Nertera cunninghamii Hook.f.
Type locality: Bay of Islands, "mossy places". Type" K, J. D. Hooker, 1841. More local than N. depressa. Said to occur in the Philippine Is.
Glab. with very slender branched stems, forming patches up to c. 2 dm. diam.; branchlets almost filiform. Lvs on filiform petioles 2-3 mm. long; stipules narrow-triangular, acute. Lamina 5-6-(8) × (1)-2-(3) mm., narrow-ovate, acute, gradually narrowed to apex and to rounded or occ. subtruncate base; margins thickened. Fls minute, axillary and terminal, sessile or subsessile. Calyx ± 2 mm. long, truncate or minutely 4-toothed. Corolla c. 1·5-2 mm. long, subcampanulate; lobes 4, ± = tube. Anthers and styles shortly exserted. Drupe globose, 3-4 mm. diam., red.

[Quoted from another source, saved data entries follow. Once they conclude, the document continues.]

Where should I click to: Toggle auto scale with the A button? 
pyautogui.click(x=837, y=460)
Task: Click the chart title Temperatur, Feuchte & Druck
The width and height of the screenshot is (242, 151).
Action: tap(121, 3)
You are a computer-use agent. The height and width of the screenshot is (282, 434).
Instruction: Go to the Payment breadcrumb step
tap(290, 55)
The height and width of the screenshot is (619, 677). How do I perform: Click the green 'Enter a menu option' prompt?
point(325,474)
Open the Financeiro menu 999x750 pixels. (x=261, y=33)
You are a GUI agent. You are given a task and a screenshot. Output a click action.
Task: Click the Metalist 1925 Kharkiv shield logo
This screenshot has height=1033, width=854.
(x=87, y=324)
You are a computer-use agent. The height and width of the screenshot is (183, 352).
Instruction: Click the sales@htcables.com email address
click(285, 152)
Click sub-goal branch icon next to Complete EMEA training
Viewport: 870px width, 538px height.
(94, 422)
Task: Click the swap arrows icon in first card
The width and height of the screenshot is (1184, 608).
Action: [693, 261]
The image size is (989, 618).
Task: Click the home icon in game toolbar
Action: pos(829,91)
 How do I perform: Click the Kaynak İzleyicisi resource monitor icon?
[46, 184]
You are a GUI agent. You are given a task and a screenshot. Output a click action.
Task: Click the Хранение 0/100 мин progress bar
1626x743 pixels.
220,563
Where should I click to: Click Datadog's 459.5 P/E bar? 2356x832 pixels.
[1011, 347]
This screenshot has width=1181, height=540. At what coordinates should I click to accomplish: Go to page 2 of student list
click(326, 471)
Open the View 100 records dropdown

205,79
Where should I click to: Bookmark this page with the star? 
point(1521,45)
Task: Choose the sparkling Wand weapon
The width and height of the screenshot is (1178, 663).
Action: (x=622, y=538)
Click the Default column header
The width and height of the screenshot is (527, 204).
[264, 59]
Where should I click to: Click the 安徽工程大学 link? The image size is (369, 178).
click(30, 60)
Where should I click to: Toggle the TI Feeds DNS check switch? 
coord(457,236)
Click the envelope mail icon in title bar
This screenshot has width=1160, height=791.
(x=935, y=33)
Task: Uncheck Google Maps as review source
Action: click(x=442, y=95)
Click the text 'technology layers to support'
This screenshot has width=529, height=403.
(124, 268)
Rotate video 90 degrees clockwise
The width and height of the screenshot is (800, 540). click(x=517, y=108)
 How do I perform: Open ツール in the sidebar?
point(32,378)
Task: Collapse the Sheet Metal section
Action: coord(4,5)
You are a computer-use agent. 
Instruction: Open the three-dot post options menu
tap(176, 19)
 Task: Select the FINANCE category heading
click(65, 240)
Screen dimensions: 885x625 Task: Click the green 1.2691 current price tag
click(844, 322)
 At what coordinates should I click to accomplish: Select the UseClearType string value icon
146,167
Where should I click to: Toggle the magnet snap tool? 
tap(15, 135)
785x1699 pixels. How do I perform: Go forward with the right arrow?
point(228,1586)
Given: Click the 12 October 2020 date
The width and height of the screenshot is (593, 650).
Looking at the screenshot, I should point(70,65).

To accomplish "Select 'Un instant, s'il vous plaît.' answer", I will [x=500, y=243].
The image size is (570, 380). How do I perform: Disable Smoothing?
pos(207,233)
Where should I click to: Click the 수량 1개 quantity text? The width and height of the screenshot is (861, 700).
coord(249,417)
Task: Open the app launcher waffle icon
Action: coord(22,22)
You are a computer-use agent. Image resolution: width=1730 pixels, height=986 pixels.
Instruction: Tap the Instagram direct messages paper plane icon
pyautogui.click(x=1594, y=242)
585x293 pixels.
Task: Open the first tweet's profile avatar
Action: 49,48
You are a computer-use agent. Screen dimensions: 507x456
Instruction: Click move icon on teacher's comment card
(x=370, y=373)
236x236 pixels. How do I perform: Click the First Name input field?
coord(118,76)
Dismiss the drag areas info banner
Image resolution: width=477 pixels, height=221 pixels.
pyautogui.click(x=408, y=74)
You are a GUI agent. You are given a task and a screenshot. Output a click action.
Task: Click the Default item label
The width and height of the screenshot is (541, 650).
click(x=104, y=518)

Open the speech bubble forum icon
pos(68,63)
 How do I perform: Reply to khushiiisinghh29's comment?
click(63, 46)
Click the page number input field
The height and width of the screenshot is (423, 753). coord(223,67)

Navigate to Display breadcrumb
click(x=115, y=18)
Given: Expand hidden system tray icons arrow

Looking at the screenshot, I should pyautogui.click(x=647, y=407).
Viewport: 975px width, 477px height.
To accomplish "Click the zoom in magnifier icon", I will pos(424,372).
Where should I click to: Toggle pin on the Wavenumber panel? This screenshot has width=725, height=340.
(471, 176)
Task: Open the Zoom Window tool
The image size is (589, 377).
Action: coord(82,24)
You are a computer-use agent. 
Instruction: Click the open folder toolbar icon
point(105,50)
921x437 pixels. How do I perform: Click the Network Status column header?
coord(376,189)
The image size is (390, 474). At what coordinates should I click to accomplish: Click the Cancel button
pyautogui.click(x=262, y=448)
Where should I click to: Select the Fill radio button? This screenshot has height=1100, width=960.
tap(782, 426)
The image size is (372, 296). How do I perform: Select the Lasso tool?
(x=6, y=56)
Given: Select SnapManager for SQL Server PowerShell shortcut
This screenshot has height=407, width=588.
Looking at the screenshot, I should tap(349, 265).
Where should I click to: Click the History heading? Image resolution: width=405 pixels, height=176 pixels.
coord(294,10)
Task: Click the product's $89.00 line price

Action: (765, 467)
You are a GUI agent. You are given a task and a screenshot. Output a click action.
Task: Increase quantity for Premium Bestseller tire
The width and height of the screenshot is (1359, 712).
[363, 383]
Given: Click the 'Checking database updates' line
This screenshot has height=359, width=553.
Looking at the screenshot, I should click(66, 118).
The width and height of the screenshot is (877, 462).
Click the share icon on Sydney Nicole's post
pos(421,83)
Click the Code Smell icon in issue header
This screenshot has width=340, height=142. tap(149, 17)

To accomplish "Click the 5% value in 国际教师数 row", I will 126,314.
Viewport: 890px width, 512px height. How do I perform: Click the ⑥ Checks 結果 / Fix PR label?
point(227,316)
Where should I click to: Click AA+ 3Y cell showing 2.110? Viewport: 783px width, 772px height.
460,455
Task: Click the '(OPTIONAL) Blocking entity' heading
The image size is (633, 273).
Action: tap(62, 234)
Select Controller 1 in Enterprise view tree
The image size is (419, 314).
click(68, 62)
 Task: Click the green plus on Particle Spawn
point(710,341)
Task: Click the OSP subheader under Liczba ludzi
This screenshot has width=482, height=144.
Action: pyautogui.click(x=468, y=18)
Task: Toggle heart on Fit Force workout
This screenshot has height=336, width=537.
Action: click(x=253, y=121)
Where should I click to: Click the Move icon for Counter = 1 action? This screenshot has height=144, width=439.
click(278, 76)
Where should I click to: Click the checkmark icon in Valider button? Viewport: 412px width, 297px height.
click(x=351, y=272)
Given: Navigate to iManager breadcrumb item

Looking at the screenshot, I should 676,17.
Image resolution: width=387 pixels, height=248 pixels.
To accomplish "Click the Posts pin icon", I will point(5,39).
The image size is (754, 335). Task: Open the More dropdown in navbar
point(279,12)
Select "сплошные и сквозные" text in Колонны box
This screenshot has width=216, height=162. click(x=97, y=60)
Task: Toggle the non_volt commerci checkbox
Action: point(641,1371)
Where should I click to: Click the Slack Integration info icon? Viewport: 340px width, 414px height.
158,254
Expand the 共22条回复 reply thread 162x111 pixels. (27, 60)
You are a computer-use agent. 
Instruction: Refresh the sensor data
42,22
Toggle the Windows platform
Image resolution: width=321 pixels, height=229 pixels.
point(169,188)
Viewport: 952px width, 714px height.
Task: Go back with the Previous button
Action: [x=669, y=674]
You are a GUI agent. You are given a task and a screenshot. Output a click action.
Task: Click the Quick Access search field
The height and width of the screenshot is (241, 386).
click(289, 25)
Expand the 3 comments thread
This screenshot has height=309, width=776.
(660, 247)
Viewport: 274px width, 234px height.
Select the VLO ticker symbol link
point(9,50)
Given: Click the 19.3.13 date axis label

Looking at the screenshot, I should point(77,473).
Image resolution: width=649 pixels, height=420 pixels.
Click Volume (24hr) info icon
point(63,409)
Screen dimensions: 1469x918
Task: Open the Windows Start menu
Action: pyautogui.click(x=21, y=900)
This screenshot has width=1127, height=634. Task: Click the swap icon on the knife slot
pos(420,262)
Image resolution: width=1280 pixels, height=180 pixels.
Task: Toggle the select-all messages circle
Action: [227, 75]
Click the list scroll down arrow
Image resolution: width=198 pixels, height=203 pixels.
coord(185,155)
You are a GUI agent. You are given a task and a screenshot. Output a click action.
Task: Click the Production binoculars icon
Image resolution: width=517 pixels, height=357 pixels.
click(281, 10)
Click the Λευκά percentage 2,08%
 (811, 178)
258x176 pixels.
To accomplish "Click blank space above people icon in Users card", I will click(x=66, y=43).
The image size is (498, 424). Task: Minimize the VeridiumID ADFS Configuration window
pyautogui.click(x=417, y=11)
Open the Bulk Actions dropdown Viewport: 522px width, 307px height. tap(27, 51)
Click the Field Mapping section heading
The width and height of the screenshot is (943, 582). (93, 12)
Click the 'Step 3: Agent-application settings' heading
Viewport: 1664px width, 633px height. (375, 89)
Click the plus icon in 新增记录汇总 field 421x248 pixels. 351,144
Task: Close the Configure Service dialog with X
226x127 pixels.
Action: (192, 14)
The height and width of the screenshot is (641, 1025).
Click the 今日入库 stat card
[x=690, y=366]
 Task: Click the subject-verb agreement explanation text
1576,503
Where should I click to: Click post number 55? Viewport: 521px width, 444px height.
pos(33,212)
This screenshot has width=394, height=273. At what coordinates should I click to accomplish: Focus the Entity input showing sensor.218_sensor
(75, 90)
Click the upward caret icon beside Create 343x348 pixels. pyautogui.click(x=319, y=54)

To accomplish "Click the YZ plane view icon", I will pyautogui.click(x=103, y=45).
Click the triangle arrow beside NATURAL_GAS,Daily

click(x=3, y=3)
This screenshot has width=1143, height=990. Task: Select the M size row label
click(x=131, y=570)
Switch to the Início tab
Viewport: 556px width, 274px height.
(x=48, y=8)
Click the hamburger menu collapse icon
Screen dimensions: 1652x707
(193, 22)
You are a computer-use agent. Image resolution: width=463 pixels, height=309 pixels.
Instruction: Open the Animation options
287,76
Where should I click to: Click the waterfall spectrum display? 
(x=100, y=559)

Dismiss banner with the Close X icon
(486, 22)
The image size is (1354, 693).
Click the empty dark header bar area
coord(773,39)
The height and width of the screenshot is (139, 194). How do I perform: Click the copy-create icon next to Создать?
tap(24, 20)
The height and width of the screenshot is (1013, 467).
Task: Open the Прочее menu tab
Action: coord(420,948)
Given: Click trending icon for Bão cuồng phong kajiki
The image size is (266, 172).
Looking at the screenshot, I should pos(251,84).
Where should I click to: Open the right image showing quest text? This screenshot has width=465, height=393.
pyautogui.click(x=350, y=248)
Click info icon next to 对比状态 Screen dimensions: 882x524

DIST.: N., S. Lowland to montane damp forest, shrubland and boggy places from lat. 35 º southwards to c. lat. 44º, and probably further south.
FL. 11-2. FT. 12-5.
Cockayne and Allan (Ann. Bot., Lond. 48, 1934, 44) record with doubt. N. cunninghamii × depressa -" They occur together and apparently hybridize in the northern part of South Island."
Colenso (T.N.Z.I. 28, 1896, 595) described his N. papillosa from specimens collected in "Low wet spots on the sides of the mountain Tongariro . . . Mr. H. Hill; 1893." This is given as "A minute low creeping herb, 3 in.-4 in. long, rooting at nodes, much branched; branches very short; subsucculent, glabrous, finely papillose . . . Leaves very small, scarcely 11/2 lines long, suborbicular-deltoid . . . . corolla 1 line in diameter . . . Fruit globular, glabrous, shining, sessile, 1/10 in. diameter, red." Colenso described his sp. from plants grown in his garden. Both Kirk (Stud. Fl. 1899, 247) and Cheeseman (Man. N.Z. fl. 1925, 878) place N. papillosa as a synonym of N. cunninghamii. I have not found specimens but Colenso's description does not well accord with this view.